■ Text segment:
☆ ☆ ☆ ☆ ☆

For this son of foreign-language teachers, best known for novels about English attitudes to France, Pozzi became an exemplar of anti-chauvinist sentiment. He now assumes the starring role in a generally star-studded account of Anglo-French relations during la belle époque, when the two cultures collaborated on some things (the figure of “the dandy”) and butted heads on others (the French could never stop bashing the figure of the “Englishwoman”). Barnes takes as his starting point a visit that Pozzi and a couple of friends paid to London in 1885, to shop and to sample “aestheticism”, a sojourn that featured appearances from Henry James and Whistler before being cut short – for Pozzi at least – by the needs of one of his clients, Alexandre Dumas’s wife.

I cannot say that I approached The Man in the Red Coat with much optimism, having resisted this writer’s previous forays into the storied past and found little to enjoy or admire in any of the 11 books (four novels, two collections of stories, two memoirs, three collections of essays) that he has published since Something to Declare, in 2002. But The Man in the Red Coat earns a place in the Barnes pantheon alongside Before She Met Me (1982), Flaubert’s Parrot (1984), and the eccentric Staring at the Sun (1986) and Talking it Over (1991), and I’m not sure it doesn’t perch – to borrow a parrotic metaphor – a little higher than all of them.

It is certainly a return to form – or, rather, to freedom from formal constraint, resembling a non-fiction Flaubert’s Parrot in its unanxious fealty to what might be interesting or tickling. Titled digressions include “Five Glimpses of Pozzi” and “How to Treat Your Literary (and Social) Inferiors”. Occasionally, without throat-clearing or apology or explanation, Barnes will issue a pronouncement like “the Goncourt Journal is one of the great documents of the age”, and away we go.

The Man in the Red Coat isn’t free of its author’s bad habits. He seems unable to resist pedantries like “because of, or despite”, or to avoid calling Sargent “a magnificent painter; also, a painter of magnificence” or Sarah Bernhardt “an actress with a new kind of naturalness (though, naturally, a naturalness that was entirely controlled)”. When he refers to the “swaggery art critic Robert Hughes”, you want to say that as a writer on painting and as a writer of prose, Barnes isn’t fit to polish Hughes’s biker jacket or reposition his bow-tie. But for the most part the sheer amount of material that Barnes wants to get through – the weight of anecdote – limits the opportunities for snideness and show-boating.

☆ ☆ ☆ ☆ ☆

■ The data:
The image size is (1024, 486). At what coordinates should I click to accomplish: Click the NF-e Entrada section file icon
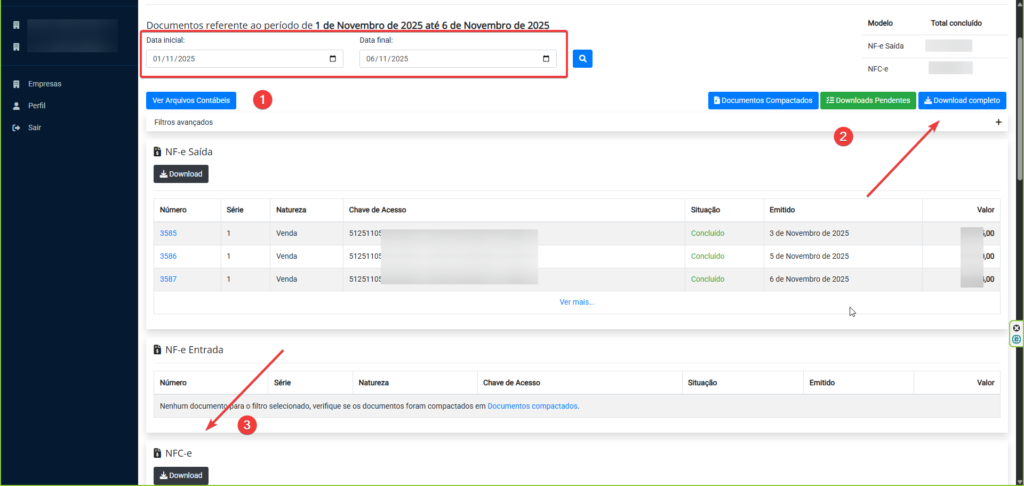click(157, 351)
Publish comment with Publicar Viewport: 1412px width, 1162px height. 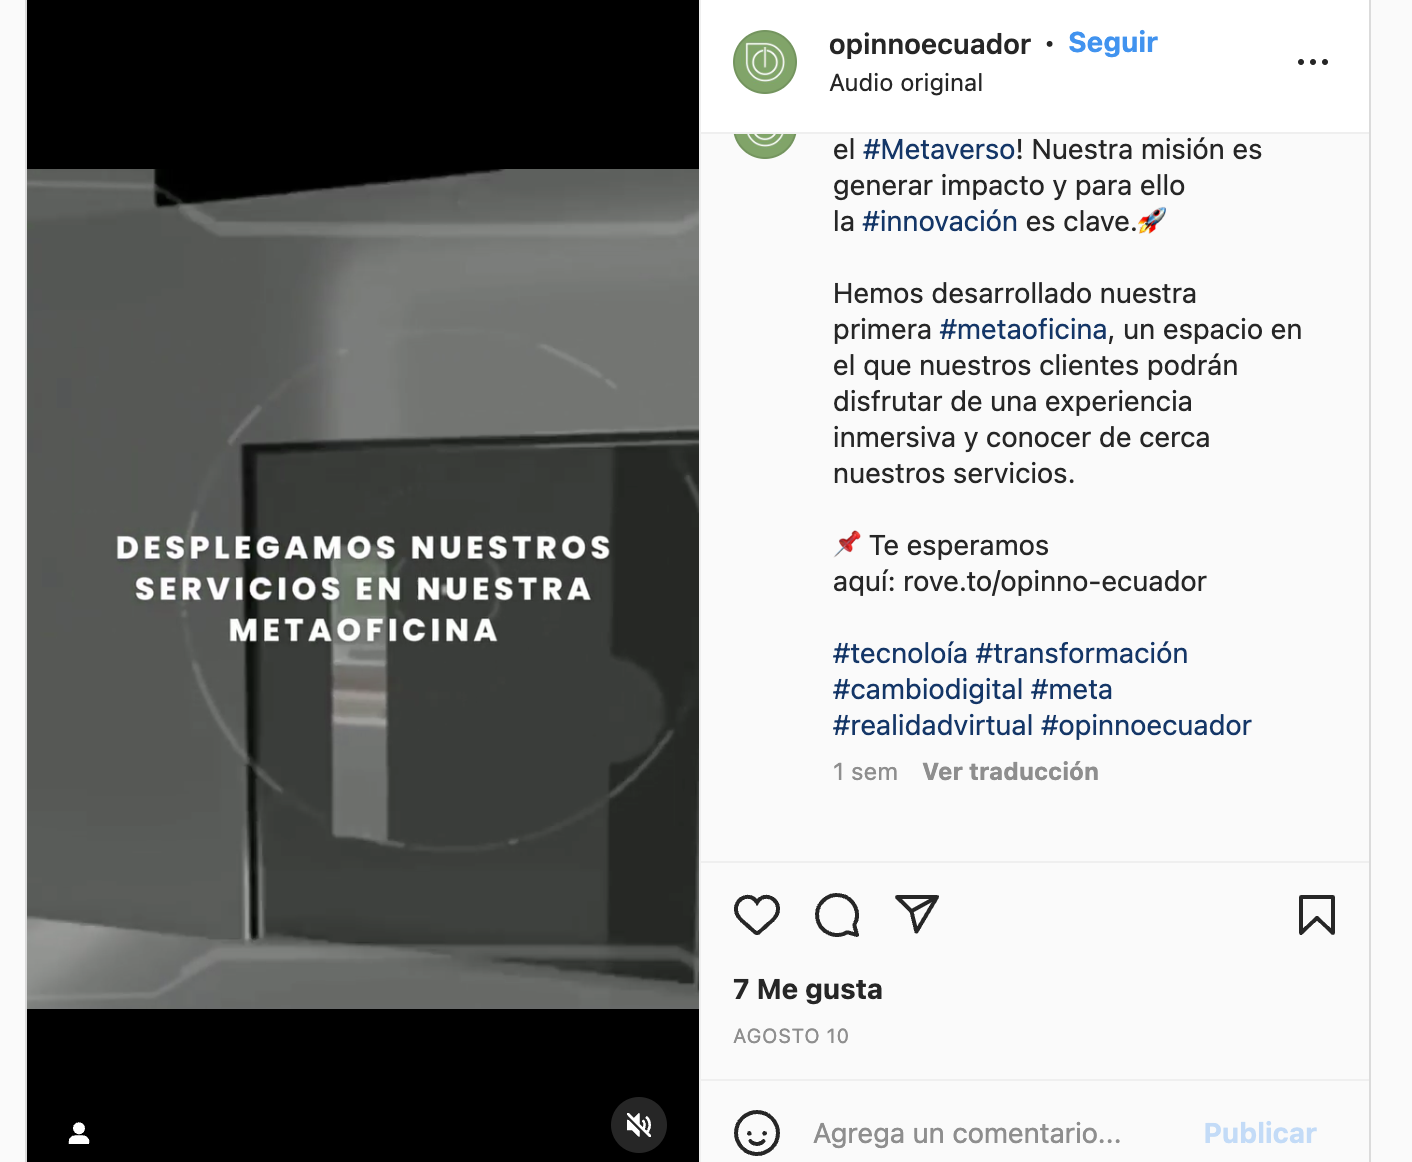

☆ ☆ ☆ ☆ ☆

■ Set of tasks:
1. List the four earlier Barnes books, with their years, that the review places alongside The Man in the Red Coat in the "Barnes pantheon."
2. Summarize the review in two sentences.
3. Write out the part of the review that begins at the words "It is certainly" and stops after the words "away we go.".

■ Answers by task:
1.
Before She Met Me (1982)
Flaubert's Parrot (1984)
Staring at the Sun (1986)
Talking it Over (1991)

2. The reviewer approached Barnes's The Man in the Red Coat, an account of Anglo-French relations during la belle époque with Pozzi in the starring role, with little optimism, having found little to enjoy in his books since 2002. However, the reviewer judges it a return to form that ranks with, and perhaps above, his best earlier work, and notes that its sheer weight of anecdote mostly limits his habits of pedantry, snideness and show-boating.

3.
It is certainly a return to form – or, rather, to freedom from formal constraint, resembling a non-fiction Flaubert’s Parrot in its unanxious fealty to what might be interesting or tickling. Titled digressions include “Five Glimpses of Pozzi” and “How to Treat Your Literary (and Social) Inferiors”. Occasionally, without throat-clearing or apology or explanation, Barnes will issue a pronouncement like “the Goncourt Journal is one of the great documents of the age”, and away we go.